Computational peptide discovery with a genetic programming approach

Data

In order to verify that the dataset contains unique data and that certain sequences are not over-represented, we performed a pairwise sequence similarity calculation on the entire dataset (Fig. 5). The results were averaged and bins of ten percent, showing that most sequences (\(\sim \)80%) share less than 10% identity, demonstrating that the dataset used is heterogeneous. Only a very small portion of the data (1.22%) have more than 50% identity. Moreover, there are no completely identical sequences.

Fig. 5

Average pairwise sequence identity in the dataset in percent, with [i–j] indicating values from i (included) to j (excluded)

We then conducted a more detailed analysis of the dataset. Initially, we examined the frequency of occurrence of each amino acid (AA) in both the training and test sets, as illustrated in Fig. 6a. Our observations indicate that lysine (K), threonine (T), arginine (R), and serine (S) are among the most commonly occurring AAs in both sets. These AAs are polar and possess either hydroxyl, amine, or guanidine (3 amines) groups. In addition, K and R are positively charged, enabling them to accept protons and be soluble in water. Tyrosine (Y) and phenylalanine (F) are the least frequent AAs in the dataset. These AAs are relatively uncommon in natural proteins, accounting for only 2.92% and 3.86%, respectively. Their hydrophobic and aromatic nature may explain their low occurrence in the dataset.

Fig. 6

a Frequency of occurrence of each AA in both training (blue) and test (orange) sets. Molecules are illustrated for the four most prevalent AAs in the training set, and hydroxyl or amine groups are highlighted. b Comparison of the frequency of each AA in our dataset (yellow) and in the UniProtKB/Swiss-Prot database (green). The different values represent the percentage of occurrence. c Potential CEST value associated with each AA by occurrence method. The green box represents positively charged AAs, and the red box represents negatively charged AAs. d) Frequency of the 20 most observed motifs (size 2 to 6) in the training set with the associated CEST value

Upon comparing the frequency of AA occurrence in our dataset with UniProtKB/Swiss-Prot (release 2023_01) (Fig. 6b), we noted an over-representation of K, R, T, and tryptophan (W), which is consistent with our earlier results. Interestingly, while W is infrequently present in UniProtKB/Swiss-Prot proteins (at a frequency of 1.1%), it is present in our dataset at a frequency exceeding 5%, indicating that it could play a significant role. Previous studies have demonstrated that the indole ring NH protons of W contribute to CEST contrast at approximately 5.5 ppm [80]. However, the CEST values in our dataset were measured at 3.6 ppm, suggesting that the amide group in the backbone, which resonates at this frequency, may be responsible for generating a signal at 3.6 ppm. The AAs that are underrepresented in our dataset are alanine (A), phenylalanine (F), isoleucine (I), and leucine (L), which are non-polar and hydrophobic, lacking amine or hydroxyl groups in their side chains, as well as glutamic acid (E) and aspartic acid (D), which are negatively charged. Because a peptide with high CEST contrast is required to be soluble in water, it is not surprising to find fewer hydrophobic AAs in the dataset.

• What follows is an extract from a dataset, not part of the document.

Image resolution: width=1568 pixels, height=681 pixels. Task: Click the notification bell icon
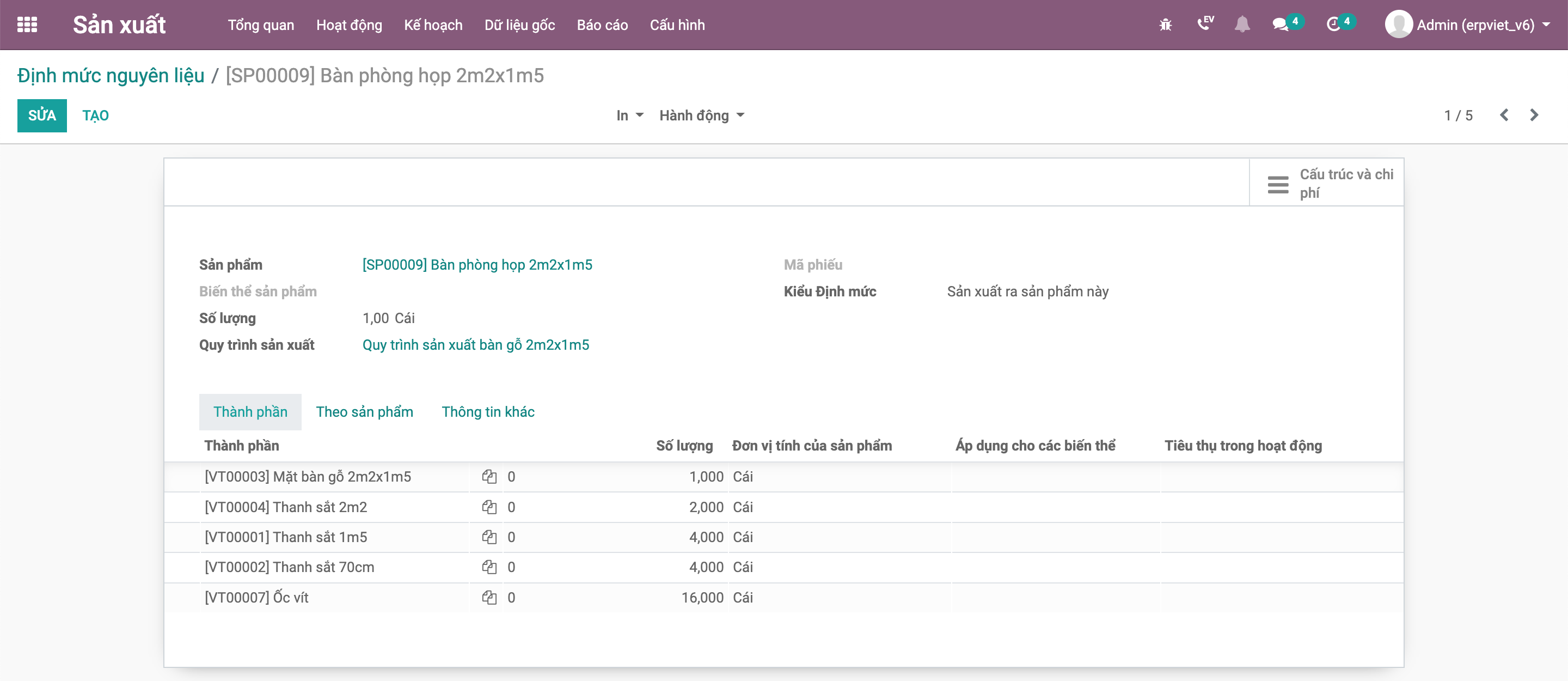[1242, 25]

Next, we conducted an analysis of the impact each AA may have during the evolutionary process (Fig. 6c). Using the ‘occurrence’ method described in the Materials and Methods section, we calculated the potential CEST value associated with each AA. Our results indicate that AAs with the highest associated CEST values are K, R, S, Q, I, and W, while T, F, Y, and the two negatively charged AAs, E and D, have relatively low CEST values. However, it should be noted that these values may vary depending on the context in which the AA is present, as CEST values are measured on a global peptide sequence. For instance, while W has a potential CEST value of approximately 20, the ’KWR’ motif has a CEST value of 17.27, and the peptides containing this motif have CEST values of 18.46 and 16.08. This initial analysis has allowed us to identify two groups of AAs. Specifically, we have observed that six AAs have a CEST value >15, which could potentially guide the evolutionary process towards the production of REs with significant weight. Conversely, the other AAs have a CEST value < 10.

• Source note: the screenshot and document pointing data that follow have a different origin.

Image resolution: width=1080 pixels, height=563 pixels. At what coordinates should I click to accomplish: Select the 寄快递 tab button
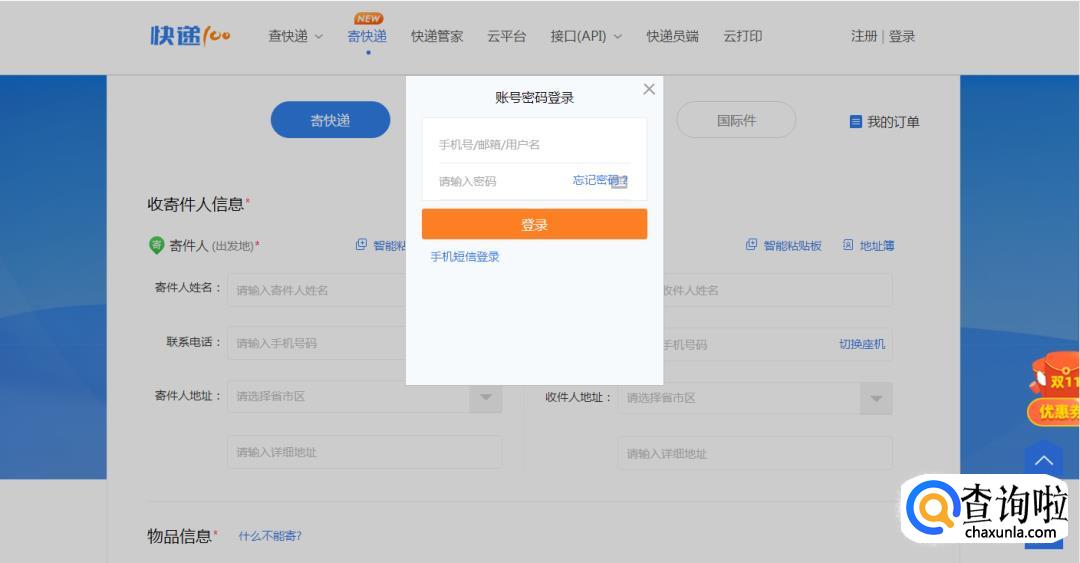(330, 120)
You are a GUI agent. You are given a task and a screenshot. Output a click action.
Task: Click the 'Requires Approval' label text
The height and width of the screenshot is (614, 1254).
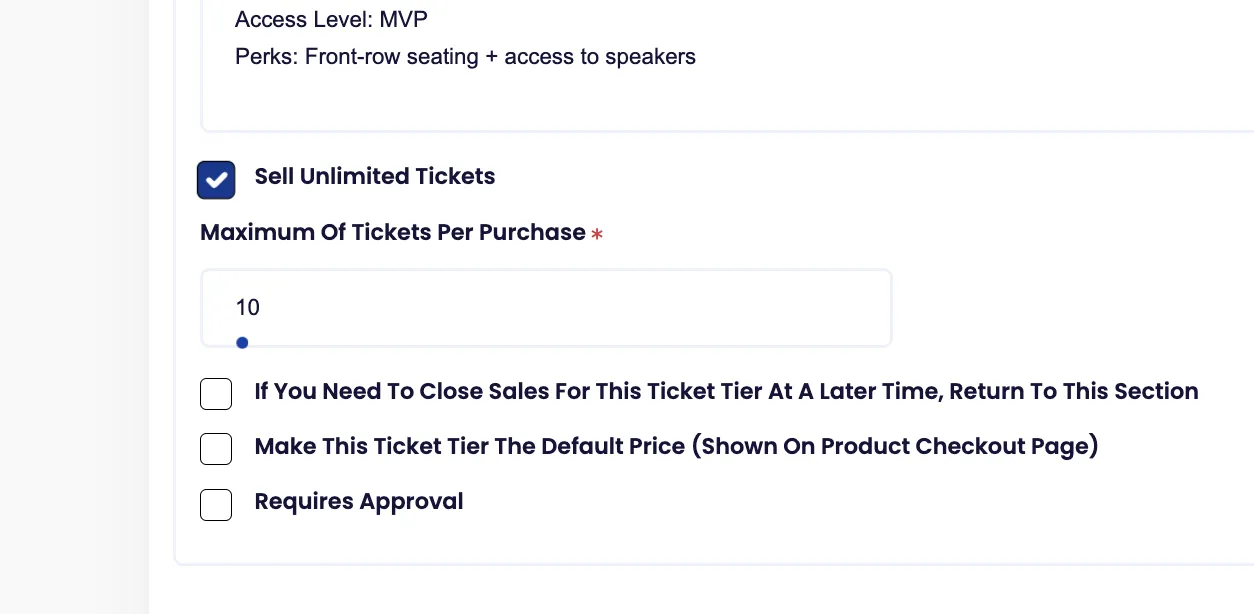click(358, 501)
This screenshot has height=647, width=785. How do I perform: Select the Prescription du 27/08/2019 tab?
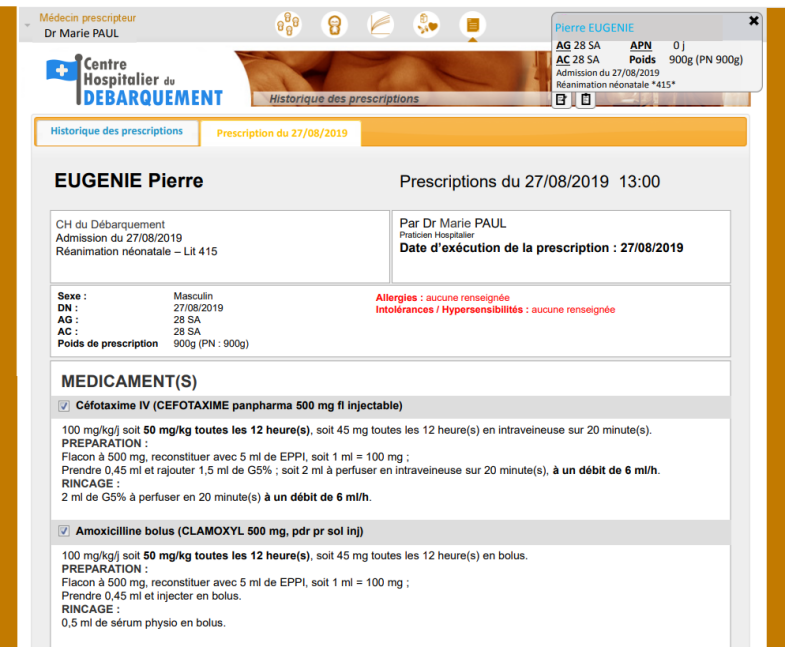[281, 133]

Subsequently, we conducted a similar analysis on the 20 most prevalent motifs (ranging in size from 2 to 6) in the training set, as depicted in Fig. 6d. Since the focus of this study is on predicting peptides as short as 12 AAs, it is important to consider motifs that consist of only 2 AAs. As anticipated, motifs of size 2 and 3 dominate in the MDB. Notably, the most frequently occurring motifs consist of K or T. Although present, the divide between motifs with a CEST value greater than 10 and those below 10 is less noticeable. Many motifs with a high CEST contain K, R, and S, whereas motifs with low CEST values comprise T, E, and D. These findings are consistent with our earlier analyses and provide valuable insights for scrutinizing the performance of the evolutionary algorithm.

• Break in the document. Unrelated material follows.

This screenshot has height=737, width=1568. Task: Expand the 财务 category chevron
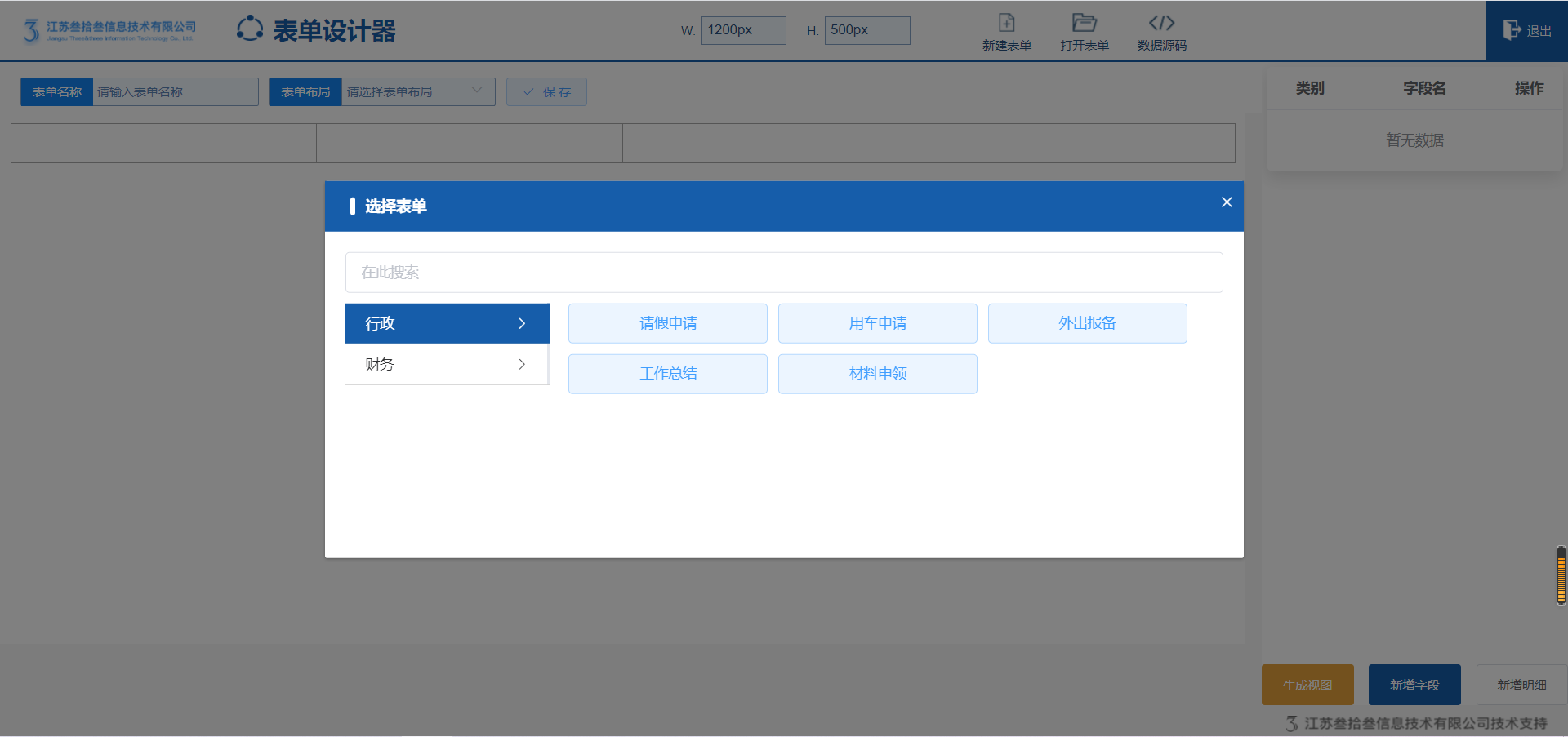coord(522,365)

Assigning random weights to REs in POET\(_\)

To confirm the effectiveness of the training step (i.e., weight adjustment) during the evolutionary process, we conducted two independent experiments, each comprising 50 replicates, using identical parameters to those in Table 2. In the first experiment, POET\(_\) was employed with weight adjustments (training step is active), whereas in the second, control experiment (called POET\(_\)), weights are randomly defined during the initialization step and randomly changed with a probability of p=0.1 for each rule (training step is inactive). After selecting a rule for change, the mechanism of POET\(_\) replaces the rule’s weight with a new random value, uniformly sampled from the interval -10 and 10. The remaining parts of the two algorithms operate similarly. Choosing random weights in POET\(_\), as opposed to incorporating a training step, favors random exploration of weights over attempting to directly converge towards optimal weights. If random changes in weights result in an individual achieving higher fitness, there is a chance that tournament selection will choose this individual to contribute part of its genetic material to subsequent generations. The results of these experiments obtained on the test set are presented in Fig. 7a.

Fig. 7

a Comparison of POET\(_\) (blue) and POET\(_\) (purple) models on the test set. b Performance of the best POET\(_\) model on the training set (orange) and the test set (green). The translucent bands around the regression line represent the confidence interval for the regression estimate

As expected, the results of the experiments with random weights (POET\(_\)) are lower than the results of the experiments with the training step (POET\(_\)). A paired t-test was performed and confirmed that the difference is statistically significant (p-value=1.07e\(^\)). Indeed, the average fitness value obtained on the test set with POET\(_\) is 0.359 compared to POET\(_\) which is 0.443. The results of POET\(_\) are about 23% (+0.084) higher than the experiments with POET\(_\). Among the POET\(_\) models, the best model (Fig. 7b) has a fitness value of 0.58 (with p-value=5.04e\(^\)) on the test set. This fitness value is 0.13 (\(\sim \)22%) lower than the best model achieved using POET\(_\). These results confirm the importance and efficiency of the training step during the execution of the algorithm.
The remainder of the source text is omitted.